◆ TASK
Scan the records below and report how many lines include the string "place"; the number alone will do.

Start of Block

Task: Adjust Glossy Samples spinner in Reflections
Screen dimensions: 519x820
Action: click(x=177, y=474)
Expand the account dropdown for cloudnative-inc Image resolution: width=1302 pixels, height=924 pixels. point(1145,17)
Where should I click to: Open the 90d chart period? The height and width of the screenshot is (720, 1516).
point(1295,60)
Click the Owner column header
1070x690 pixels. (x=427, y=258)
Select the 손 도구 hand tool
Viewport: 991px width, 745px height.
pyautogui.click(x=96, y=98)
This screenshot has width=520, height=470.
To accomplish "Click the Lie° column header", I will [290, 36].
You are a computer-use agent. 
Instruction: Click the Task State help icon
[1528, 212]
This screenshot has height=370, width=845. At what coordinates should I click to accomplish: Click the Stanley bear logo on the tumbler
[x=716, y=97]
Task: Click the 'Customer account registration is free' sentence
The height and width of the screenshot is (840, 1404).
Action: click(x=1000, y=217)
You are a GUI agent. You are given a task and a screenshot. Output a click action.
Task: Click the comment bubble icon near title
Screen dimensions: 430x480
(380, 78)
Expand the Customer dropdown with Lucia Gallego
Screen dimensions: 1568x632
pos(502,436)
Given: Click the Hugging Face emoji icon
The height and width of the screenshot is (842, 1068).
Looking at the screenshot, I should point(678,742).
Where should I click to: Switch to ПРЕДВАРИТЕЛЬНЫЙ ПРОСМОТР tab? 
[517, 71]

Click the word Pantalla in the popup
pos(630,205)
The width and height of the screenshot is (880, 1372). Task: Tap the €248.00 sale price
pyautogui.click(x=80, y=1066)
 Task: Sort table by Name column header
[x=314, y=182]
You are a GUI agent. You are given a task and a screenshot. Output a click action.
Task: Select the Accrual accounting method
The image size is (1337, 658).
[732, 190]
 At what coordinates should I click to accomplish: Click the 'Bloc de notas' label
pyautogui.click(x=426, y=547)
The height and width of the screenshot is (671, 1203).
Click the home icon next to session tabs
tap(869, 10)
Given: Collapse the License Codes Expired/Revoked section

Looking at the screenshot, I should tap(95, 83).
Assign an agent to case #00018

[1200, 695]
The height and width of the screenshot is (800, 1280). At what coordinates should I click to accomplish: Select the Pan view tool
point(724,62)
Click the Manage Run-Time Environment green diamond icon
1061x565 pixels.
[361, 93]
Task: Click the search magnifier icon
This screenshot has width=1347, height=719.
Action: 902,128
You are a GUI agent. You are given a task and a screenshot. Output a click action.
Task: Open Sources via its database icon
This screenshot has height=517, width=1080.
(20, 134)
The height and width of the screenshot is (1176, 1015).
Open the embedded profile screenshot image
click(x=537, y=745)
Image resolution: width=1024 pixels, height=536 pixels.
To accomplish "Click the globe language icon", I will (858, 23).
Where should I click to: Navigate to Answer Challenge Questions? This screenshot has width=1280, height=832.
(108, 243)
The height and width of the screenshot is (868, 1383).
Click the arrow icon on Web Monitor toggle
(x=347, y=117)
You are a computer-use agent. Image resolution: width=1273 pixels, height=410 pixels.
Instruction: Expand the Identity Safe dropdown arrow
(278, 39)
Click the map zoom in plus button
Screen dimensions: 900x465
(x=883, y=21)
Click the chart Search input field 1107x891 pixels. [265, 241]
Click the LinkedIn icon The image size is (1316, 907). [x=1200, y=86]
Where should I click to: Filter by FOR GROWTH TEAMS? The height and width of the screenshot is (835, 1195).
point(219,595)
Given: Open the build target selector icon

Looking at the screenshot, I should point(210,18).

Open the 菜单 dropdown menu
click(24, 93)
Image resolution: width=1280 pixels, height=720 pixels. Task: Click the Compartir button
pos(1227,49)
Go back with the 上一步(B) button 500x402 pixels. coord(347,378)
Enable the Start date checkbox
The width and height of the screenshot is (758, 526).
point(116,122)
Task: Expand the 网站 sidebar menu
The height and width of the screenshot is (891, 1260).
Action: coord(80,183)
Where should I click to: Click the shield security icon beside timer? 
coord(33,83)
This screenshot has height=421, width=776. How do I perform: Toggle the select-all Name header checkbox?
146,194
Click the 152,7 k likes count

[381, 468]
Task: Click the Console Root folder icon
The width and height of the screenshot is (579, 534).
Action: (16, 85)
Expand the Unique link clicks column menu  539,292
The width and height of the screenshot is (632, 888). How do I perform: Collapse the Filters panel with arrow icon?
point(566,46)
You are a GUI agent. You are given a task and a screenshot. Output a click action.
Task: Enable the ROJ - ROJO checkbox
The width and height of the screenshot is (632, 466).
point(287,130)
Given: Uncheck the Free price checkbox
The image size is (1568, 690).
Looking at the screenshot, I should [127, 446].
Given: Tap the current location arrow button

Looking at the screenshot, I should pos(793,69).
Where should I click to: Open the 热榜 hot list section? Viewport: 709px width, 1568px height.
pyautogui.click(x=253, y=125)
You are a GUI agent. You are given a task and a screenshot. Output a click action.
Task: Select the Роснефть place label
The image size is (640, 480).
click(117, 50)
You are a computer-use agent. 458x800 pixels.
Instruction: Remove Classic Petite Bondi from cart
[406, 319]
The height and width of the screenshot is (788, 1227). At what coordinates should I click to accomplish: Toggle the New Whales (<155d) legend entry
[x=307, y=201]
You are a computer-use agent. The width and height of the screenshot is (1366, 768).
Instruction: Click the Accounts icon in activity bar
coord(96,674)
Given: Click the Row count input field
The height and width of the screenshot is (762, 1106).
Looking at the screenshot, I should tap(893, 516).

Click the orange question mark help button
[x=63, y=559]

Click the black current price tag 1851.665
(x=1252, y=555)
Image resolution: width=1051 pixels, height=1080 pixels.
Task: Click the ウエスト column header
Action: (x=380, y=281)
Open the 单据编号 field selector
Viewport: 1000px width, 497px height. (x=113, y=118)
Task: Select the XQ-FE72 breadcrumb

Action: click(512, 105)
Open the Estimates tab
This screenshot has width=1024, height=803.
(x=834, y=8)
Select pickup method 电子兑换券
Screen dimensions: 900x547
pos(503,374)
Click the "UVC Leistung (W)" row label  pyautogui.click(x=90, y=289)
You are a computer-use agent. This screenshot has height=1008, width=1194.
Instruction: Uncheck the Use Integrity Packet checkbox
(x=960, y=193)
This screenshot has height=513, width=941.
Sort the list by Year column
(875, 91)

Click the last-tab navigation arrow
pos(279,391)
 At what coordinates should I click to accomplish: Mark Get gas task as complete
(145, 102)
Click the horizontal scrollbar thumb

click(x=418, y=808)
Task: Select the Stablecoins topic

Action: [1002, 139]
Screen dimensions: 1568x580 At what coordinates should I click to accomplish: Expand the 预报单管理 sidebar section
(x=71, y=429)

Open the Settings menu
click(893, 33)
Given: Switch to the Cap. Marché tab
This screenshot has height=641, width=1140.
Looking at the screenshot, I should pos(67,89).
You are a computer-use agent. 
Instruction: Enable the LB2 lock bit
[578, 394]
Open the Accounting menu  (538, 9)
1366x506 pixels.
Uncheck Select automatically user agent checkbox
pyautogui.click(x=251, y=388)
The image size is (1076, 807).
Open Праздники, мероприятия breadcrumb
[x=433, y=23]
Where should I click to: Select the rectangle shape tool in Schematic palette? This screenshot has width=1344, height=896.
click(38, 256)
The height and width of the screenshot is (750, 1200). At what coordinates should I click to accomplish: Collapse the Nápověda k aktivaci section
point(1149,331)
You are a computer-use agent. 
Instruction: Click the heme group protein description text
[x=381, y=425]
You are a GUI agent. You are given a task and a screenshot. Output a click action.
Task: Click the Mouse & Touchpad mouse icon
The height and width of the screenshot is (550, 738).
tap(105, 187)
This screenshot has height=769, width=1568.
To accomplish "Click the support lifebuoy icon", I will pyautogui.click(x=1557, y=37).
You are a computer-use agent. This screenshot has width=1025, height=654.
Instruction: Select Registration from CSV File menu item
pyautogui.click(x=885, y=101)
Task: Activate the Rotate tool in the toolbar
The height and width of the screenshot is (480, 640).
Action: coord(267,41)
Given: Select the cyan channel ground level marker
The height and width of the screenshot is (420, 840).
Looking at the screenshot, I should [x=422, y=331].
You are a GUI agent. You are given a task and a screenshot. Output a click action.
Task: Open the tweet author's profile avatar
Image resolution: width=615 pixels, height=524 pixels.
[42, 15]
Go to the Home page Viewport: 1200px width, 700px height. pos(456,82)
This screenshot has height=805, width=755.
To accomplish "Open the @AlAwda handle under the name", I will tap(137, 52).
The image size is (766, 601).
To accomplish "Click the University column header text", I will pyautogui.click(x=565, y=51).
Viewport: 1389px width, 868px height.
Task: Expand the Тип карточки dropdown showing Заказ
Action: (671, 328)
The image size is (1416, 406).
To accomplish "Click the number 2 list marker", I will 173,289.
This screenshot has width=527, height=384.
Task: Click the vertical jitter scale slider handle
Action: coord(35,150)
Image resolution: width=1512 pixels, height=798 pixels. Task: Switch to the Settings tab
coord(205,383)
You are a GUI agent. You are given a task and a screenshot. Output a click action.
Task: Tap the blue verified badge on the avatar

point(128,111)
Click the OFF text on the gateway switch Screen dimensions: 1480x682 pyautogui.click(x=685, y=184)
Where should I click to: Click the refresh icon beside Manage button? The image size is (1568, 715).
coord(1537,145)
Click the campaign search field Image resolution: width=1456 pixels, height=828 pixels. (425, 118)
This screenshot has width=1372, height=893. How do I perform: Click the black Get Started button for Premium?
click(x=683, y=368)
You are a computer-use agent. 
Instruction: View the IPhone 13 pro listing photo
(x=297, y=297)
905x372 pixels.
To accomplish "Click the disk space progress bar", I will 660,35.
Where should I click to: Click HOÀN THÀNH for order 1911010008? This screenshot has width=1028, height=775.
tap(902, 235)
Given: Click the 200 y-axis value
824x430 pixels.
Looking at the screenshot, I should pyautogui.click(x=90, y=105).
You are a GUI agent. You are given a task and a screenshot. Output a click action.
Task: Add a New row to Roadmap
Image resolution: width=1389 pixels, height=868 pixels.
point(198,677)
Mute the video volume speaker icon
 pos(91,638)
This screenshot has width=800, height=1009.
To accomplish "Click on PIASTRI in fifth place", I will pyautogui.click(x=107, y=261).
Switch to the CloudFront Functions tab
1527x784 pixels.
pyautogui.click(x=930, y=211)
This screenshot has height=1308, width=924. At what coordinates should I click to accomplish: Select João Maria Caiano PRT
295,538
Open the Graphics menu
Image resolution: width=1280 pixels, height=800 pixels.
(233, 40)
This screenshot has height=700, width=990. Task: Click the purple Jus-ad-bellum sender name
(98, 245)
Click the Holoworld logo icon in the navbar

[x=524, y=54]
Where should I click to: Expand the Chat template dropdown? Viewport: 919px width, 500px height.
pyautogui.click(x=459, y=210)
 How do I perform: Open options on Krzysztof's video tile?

End of Block

◆ EXERCISE ANSWER
2